Stilistik, Thematik und Materialien
Amedeo Gennarellis Werk lässt sich eindeutig dem Art Déco zuordnen, doch blieb er stets einem gewissen klassizistischen Ideal verpflichtet. Seine bekanntesten Skulpturen stellen weibliche Akte dar – idealisierte, geschmeidig modellierte Frauenfiguren, häufig in tänzerischer Pose oder in Momenten zarter Bewegung. Charakteristisch ist die ruhige Harmonie, mit der er Körperhaltungen und Gesichtsausdrücke komponierte. Die dargestellten Frauen wirken weder dramatisch noch theatralisch, sondern würdevoll und still – Verkörperungen einer zeitlosen, fast antiken Schönheit.
Neben der figürlichen Darstellung von Frauen interessierte sich Gennarelli auch für Tierplastiken, insbesondere elegante Raubkatzen wie Panther oder Leoparden, die er mit ebenso feiner Beobachtungsgabe wie seine menschlichen Motive gestaltete. Ebenso schuf er dekorative Gebrauchsobjekte wie Lampen, Büsten, Aschenbecher und Wandreliefs, die für gehobene Interieurs bestimmt waren.
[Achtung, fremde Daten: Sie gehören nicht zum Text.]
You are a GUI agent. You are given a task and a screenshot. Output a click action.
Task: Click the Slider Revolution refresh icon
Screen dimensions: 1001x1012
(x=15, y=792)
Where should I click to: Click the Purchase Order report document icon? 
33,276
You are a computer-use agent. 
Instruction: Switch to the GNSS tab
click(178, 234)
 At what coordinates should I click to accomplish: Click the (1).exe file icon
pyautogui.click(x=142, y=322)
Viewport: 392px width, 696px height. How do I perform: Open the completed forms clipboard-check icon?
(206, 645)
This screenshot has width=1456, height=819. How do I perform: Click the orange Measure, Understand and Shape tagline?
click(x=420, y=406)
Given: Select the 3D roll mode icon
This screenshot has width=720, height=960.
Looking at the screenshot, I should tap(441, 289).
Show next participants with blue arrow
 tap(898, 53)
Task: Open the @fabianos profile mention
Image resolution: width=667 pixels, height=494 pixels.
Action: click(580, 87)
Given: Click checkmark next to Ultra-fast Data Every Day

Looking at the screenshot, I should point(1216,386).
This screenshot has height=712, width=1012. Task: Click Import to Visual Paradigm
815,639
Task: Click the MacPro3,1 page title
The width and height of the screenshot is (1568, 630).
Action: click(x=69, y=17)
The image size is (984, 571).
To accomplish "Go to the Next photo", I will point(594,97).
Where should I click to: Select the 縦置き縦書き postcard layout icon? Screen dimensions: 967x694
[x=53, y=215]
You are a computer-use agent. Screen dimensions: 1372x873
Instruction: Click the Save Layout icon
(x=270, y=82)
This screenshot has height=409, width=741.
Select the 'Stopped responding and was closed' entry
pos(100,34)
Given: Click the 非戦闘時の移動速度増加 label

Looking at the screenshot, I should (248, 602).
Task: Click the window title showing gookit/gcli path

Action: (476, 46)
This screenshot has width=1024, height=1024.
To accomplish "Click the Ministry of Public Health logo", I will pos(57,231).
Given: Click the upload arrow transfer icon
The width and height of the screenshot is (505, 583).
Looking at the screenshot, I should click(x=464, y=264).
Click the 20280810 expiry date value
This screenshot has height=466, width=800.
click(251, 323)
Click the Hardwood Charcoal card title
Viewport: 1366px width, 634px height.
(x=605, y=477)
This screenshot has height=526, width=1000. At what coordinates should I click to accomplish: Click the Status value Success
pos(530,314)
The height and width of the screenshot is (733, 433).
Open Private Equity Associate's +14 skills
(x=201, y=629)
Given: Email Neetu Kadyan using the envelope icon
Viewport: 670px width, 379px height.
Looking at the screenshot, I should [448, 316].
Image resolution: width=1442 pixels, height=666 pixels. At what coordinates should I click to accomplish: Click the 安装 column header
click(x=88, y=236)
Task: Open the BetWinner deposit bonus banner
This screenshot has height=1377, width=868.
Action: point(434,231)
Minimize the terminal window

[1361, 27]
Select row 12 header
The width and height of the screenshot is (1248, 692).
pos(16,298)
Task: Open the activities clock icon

Für seine Skulpturen verwendete Gennarelli bevorzugt Bronze, die im sogenannten “cire-perdue”-Verfahren gegossen wurde – einer aufwendigen Wachsausschmelztechnik, die höchste Präzision ermöglicht. Einige seiner Werke wurden zusätzlich mit mehrfarbigen Patinas behandelt oder auf Marmorsockeln montiert. Neben Bronze arbeitete er auch mit Terrakotta, Marmor und gelegentlich mit Elfenbein – Materialien, die für Art-Déco-Statuetten typisch sind.
Zusammenarbeit mit Kunstverlegern und Produzenten
Ein wesentlicher Faktor für Gennarellis Erfolg war seine enge Zusammenarbeit mit führenden Pariser Kunstverlegern und Gießereien, darunter der renommierte Verleger Arthur Goldscheider sowie die Werkstatt Jules Lévy-Lehmann, beide bekannt für die Produktion hochwertiger Kunstobjekte im Stil des Art Déco. Gennarelli stellte nicht nur Unikate, sondern auch Editionen seiner Skulpturen her, die einem kunstsammelnden Publikum zugänglich gemacht wurden. Viele seiner Arbeiten wurden über Galerien und Salons an ein internationales Publikum verkauft, insbesondere in Frankreich, Großbritannien und den USA.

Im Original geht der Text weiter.